Thought for the week: Joseph Jones talks language

‘The tone of the whole Meeting, at least from our reserved bench, felt kind and careful.’

‘Over the weekend, in fact, I sometimes found myself wishing that we had found an equivalent language for our work on privilege.’ | Photo: Moritz Schmidt / Unsplash.

Covering Yearly Meeting for the Friend can require different levels of attention. On the one hand we want to offer a clear, factual report of what happens. But a faithful account wouldn’t be possible without some feeling for what Light was being shone on the matters at hand.
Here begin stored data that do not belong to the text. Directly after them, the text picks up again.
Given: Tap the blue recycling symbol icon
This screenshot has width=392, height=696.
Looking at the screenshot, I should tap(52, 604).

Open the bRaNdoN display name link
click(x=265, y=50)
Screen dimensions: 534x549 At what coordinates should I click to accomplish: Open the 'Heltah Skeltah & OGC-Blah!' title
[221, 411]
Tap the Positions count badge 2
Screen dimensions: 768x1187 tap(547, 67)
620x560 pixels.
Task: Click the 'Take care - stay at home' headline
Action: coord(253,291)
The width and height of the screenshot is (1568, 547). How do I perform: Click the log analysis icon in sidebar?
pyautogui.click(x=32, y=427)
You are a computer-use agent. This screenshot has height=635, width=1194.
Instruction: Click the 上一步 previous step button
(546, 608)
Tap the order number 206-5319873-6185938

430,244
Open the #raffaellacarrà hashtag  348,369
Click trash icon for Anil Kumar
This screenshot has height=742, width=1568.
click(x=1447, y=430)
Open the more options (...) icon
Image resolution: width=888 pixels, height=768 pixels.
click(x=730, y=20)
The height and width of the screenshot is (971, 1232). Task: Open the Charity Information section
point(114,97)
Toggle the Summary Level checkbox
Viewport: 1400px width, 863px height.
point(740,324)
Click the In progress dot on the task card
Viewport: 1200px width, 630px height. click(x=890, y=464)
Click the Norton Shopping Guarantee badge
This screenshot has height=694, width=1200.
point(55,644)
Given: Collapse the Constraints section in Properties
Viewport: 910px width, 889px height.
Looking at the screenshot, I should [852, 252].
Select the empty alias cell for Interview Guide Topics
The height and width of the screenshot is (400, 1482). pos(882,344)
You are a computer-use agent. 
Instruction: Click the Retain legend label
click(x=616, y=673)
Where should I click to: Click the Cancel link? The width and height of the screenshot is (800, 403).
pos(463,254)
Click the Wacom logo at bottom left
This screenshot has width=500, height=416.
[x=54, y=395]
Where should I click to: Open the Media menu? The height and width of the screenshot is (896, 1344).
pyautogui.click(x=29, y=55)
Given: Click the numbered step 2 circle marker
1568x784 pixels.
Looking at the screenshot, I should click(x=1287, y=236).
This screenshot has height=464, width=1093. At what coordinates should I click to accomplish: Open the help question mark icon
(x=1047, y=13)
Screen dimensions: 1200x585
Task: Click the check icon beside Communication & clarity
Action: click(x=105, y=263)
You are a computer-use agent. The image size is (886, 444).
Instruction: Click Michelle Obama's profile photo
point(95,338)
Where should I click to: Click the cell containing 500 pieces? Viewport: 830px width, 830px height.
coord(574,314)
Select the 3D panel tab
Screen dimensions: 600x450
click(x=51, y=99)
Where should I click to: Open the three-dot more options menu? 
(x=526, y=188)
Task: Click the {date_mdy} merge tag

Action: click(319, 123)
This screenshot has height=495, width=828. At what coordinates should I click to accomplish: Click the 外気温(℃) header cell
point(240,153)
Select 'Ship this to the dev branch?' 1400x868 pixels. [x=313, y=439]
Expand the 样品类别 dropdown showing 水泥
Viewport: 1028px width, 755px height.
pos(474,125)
The tone of the whole Meeting, at least from our reserved bench, felt kind and careful. One had the sense of some high horses, which had perhaps been tethered close at hand, mostly going unmounted. Inevitably though, Friends do differ on various things. Like Rex Ambler, I was struck by the very Christian language of this year’s Swarthmore Lecture. I’m very grateful to him for the way he has been able to capture a particular way of feeling through what was said. But, unlike him, I found some of the language inspiring. Let’s not talk of stewardship, said Eden Grace, citing an oft-used understanding of the human role in creation. A steward is someone who does the work when the real governor is away. But God is not absent, she said – God is involved with us in this work.

This is not controversial in itself, I suspect, although the route Eden took to get there is perhaps different to the one taken by some of us in Britain. But the key message, that this care for the planet cannot be undertaken without the aid of That Thing Outside Ourselves For Which We Have Different Names, is one we can receive from more than one direction.

Over the weekend, in fact, I sometimes found myself wishing that we had found an equivalent language for our work on privilege. Friends in Britain, collectively, and embarrassingly, have been late to this work. Much of the discursive ground has been broken by other languages, in words that are unfamiliar to us. Right now, we approach the subject in ways that are bequeathed to us by those languages – secular ones, for the most part. We are deeply grateful for them. They have prompted us into our own discernment. But they are not yet our own.

This is not to say that Quakers throughout history have been unaware of the issues involved. Much good work has been done in pursuit of equality – an equality rendered by ‘that of God’ in each of us, and a desire to see it expressed and flourishing. Here, the language is more familiar. But this is not to say that it is the language we would arrive at now, in this century. How opportune it is that we are revising our Book of Discipline at the same time as considering the issue of privilege! But how crucial it is, too, that we find our own Quakerly approach.